Tom Schrette and Alan Cash

Tom Schrette and Alan Cash

Dear Readers:

In our last column, “Guilt by Association” from July 26, we answered a question about the re-appearance of “association” health plans.

These are commonly called Multiple Employer Trusts and they allow employers in a like industry to pool their employees and act as a private insurance carrier.

The one we had experience with was primarily for Chamber of Commerce members in different areas of the state and it worked well…for a while.

The point of the column was that these types of plans seemed to be making a comeback after being expressly forbidden by the Affordable Care Act (ACA).

Through an executive order last October, the plans were expressly allowed.

But, not so fast! Our Attorney General, Xavier Becerra, joined other state attorneys general in filing a lawsuit in federal court.

The 12 attorneys general are suing the Trump administration in an effort to again restrict association health plans.

The other states in the suit are New York, Massachusetts, Washington, D.C. (I know, not a state), Delaware, Kentucky, Maryland, New Jersey, Oregon, Pennsylvania, Virginia, and Washington.

The central argument against the plans is that employees would get fewer health benefits than required by law.

The law, ACA/Obamacare, is still in effect and has a mandate that all health plans must include what is called the “Ten Essential Health Benefits.”

The ACA says that these benefits be covered without annual dollar caps, i.e., unlimited.

Here are the categories: outpatient services; emergency services; hospitalization; maternity and newborn care; mental health and substance use disorder services; prescription drugs; rehabilitative services; laboratory services; preventive services and chronic disease management; pediatric dental and vision.

Since association plans can tailor their health coverage plans how they want to, and since proponents of the ACA describe the 10 essential benefits as part of a consumer protection package, Becerra said association plans would lead to employers offering “junk plans.”

Speaking of “junk,” here’s a statement from California State Senate Health Committee Chairman Ed Hernandez regarding the short-term health plans that are available online, but do not comply with ACA guidelines:

“These policies are junk insurance.

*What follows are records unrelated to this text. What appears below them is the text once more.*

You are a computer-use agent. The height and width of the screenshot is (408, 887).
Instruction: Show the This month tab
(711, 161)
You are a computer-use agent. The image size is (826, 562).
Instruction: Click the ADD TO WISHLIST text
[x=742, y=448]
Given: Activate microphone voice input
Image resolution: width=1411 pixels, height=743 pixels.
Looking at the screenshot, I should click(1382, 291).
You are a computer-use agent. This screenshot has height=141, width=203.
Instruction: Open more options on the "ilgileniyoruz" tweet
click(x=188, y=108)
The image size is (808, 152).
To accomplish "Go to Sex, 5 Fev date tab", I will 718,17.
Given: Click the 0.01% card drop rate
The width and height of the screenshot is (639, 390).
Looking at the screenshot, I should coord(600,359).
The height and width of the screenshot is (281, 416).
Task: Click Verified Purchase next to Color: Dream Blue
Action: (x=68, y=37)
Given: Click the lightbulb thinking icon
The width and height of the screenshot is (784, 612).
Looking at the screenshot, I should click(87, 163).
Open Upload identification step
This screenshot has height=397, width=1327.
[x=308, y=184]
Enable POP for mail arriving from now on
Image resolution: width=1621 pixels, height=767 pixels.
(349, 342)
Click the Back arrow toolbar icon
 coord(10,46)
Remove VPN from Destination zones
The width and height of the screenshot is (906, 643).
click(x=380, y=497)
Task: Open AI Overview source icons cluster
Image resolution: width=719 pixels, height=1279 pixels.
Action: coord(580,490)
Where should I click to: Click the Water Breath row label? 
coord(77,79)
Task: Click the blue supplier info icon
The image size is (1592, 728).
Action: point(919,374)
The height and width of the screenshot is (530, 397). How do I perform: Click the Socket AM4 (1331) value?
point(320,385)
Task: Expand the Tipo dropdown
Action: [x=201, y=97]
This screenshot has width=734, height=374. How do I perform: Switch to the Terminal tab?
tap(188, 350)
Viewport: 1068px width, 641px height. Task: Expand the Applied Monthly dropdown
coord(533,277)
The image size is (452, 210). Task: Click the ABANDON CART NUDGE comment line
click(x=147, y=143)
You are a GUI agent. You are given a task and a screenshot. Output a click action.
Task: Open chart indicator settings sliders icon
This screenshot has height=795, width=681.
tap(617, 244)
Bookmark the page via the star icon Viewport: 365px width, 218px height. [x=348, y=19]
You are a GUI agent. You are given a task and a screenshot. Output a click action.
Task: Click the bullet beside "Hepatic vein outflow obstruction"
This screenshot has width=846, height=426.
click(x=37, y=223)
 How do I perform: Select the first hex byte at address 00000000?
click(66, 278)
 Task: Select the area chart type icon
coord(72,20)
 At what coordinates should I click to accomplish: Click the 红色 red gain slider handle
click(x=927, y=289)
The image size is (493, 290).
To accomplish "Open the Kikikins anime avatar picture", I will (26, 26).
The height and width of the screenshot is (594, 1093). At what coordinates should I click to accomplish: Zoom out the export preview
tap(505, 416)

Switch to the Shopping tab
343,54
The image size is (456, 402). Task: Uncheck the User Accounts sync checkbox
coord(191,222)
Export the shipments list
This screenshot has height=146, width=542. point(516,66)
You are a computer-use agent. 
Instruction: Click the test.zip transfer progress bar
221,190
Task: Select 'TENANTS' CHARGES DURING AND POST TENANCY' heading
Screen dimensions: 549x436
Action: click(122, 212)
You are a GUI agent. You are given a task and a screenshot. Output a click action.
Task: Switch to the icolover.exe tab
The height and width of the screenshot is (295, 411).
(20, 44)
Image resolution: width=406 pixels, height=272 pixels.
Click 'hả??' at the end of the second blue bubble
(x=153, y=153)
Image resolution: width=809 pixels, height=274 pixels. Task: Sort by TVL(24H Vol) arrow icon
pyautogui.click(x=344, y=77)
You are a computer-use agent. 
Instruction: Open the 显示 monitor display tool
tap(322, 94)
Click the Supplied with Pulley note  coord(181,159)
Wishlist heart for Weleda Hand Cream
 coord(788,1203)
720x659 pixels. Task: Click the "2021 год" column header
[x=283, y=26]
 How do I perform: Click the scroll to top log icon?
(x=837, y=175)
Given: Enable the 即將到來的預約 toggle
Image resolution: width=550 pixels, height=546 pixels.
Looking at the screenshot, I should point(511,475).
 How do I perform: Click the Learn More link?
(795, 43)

They are confusing, misleading, barely cover any services, and give people a false sense of coverage. The Trump Administration continues to compromise our health care and destabilize California’s insurance market, but I won’t stand for it. SB 910 is desperately needed. Prohibiting junk insurance in California will ensure that we don’t go back to the days before the ACA when patients could go into debt from their care or be denied coverage completely.”

Anthony Wright, of Health Access California, said his coalition of labor, consumers and other advocacy groups support banning short-term plans, expanding state coverage to include more undocumented immigrants and having a state-only individual mandate.

There is still a lot of interest in a California single-payer plan.

Meanwhile, the federal Health and Human Services department has recently approved allowing short-term health insurance to go from 90 days to 364 days.